Task goal — Copy everything from the line containing "Viewport: 1032px width, 677px" down to the end of the data, word for word.

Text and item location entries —
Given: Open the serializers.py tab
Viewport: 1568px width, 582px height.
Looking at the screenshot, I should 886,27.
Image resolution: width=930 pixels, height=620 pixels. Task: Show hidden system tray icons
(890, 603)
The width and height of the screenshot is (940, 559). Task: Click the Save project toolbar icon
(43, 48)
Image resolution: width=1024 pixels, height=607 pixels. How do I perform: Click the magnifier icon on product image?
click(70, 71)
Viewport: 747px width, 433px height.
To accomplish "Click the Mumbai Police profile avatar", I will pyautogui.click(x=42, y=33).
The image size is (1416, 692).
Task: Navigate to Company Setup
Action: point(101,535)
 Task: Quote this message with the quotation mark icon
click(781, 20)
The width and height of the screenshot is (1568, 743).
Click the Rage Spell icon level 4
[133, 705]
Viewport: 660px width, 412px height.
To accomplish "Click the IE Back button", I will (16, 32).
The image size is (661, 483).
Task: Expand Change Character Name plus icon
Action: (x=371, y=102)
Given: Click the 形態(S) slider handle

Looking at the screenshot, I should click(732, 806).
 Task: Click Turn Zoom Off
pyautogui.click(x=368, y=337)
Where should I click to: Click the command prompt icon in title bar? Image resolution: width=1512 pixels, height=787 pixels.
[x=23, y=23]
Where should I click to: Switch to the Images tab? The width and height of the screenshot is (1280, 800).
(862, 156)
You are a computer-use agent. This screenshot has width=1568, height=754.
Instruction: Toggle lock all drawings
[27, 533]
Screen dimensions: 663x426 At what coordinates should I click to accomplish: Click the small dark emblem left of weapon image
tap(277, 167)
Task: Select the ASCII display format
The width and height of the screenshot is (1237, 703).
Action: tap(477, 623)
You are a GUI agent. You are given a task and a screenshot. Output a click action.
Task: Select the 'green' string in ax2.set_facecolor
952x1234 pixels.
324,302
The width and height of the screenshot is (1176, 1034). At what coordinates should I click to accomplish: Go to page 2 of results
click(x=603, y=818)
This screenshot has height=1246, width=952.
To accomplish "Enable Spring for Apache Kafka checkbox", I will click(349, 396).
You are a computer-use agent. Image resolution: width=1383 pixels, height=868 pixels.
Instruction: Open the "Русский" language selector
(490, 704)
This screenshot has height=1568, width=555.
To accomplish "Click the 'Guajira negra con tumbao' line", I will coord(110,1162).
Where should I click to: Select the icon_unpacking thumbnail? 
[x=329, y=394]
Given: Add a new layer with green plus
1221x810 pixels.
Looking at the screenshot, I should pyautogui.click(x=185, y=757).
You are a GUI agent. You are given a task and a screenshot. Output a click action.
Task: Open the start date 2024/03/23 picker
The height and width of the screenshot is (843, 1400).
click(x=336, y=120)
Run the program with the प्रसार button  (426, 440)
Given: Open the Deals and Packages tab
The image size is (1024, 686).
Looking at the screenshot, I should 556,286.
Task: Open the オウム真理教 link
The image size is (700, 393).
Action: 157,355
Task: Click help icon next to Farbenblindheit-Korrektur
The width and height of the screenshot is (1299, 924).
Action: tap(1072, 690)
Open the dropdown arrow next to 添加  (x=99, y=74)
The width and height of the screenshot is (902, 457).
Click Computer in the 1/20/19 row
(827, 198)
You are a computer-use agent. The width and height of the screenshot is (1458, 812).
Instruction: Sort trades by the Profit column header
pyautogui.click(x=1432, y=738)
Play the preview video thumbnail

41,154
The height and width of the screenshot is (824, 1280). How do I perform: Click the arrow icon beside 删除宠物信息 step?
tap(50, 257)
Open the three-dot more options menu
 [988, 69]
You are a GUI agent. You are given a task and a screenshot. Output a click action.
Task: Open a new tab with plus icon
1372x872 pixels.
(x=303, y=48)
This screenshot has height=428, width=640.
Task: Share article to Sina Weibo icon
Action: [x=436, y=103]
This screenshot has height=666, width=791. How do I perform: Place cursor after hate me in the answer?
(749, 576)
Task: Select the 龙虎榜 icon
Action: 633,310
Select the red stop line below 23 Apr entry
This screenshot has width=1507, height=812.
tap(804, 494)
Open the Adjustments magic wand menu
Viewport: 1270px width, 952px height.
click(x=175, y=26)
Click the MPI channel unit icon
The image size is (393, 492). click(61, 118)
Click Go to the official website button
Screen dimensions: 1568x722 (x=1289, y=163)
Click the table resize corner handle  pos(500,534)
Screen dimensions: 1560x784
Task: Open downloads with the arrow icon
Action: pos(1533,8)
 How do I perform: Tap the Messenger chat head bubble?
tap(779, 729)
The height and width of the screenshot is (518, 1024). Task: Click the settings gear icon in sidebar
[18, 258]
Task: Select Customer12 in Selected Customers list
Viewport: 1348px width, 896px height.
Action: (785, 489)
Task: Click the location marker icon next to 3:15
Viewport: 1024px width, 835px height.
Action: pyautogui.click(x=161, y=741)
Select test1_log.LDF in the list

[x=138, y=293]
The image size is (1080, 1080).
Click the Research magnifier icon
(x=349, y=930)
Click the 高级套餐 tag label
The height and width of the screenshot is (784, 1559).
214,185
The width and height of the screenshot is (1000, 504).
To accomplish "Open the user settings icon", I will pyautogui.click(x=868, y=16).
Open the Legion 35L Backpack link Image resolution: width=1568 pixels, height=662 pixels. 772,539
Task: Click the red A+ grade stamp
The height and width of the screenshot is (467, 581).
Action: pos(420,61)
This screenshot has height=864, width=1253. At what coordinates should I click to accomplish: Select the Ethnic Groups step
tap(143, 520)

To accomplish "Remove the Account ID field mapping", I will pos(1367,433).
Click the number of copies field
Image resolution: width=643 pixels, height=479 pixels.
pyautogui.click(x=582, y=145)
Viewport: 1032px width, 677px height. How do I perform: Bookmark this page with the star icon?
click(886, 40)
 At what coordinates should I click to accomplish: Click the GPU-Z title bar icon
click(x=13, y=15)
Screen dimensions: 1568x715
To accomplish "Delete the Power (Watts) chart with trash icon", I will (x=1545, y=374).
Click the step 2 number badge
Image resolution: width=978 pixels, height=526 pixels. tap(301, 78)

The result —
Viewport: 1032px width, 677px height. How do I perform: Bookmark this page with the star icon?
click(886, 40)
 At what coordinates should I click to accomplish: Click the GPU-Z title bar icon
click(x=13, y=15)
Screen dimensions: 1568x715
To accomplish "Delete the Power (Watts) chart with trash icon", I will (x=1545, y=374).
Click the step 2 number badge
Image resolution: width=978 pixels, height=526 pixels. tap(301, 78)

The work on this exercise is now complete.